▸ **How to complete this task**
Answer these questions from the review below:
(a) Which film is listed last in the streak of Will Smith films the review names?
(b) What did Chris Gardner try to sell on the streets of San Francisco?
(c) By what year was Gardner eating in soup kitchens?

··· Document segment

Rich Man, Poor Man
About Will Smith’s estimable talents, there is no doubt. Six Degrees of Separation, Ali … um … “Parents Just Don’t Understand” — the man’s got skills to pay the bills, yours and mine and his. That he seldom uses them is dispiriting. This is an actor coming off a streak that includes, in order and with no omissions, Men in Black II; Bad Boys II; I, Robot; Shark Tale; and Hitch. With that barely breathing body of work, he is single-handedly programming Cinemax and Showtime while creating a legacy better served by Fresh Prince reruns.
What better path to redemption, then, than a film about, gosh, redemption? Enter The Pursuit of Happyness, the true-life rags-to-riches tale of Chris Gardner. In the early 1980s, Gardner pounded the San Francisco pavement trying to sell the expensive medical scanners into which he had sunk his family’s nest egg. As the bank account emptied, so did his home. His wife, broke and fed up, left him, abandoning their son, and by 1983, Gardner was eating in soup kitchens.

······
··· Given information

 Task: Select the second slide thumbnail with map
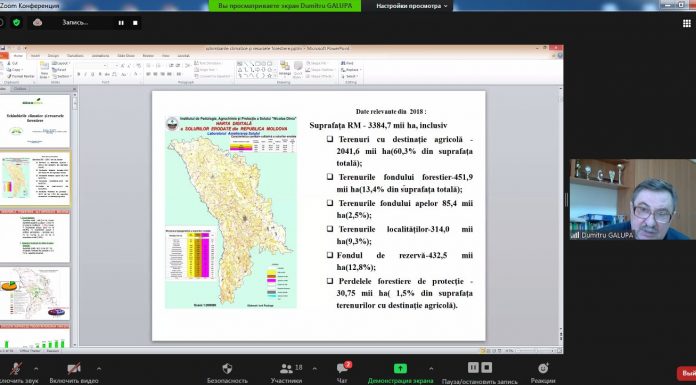[35, 179]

······

▸ **Output below**
(a) Hitch
(b) Expensive medical scanners
(c) 1983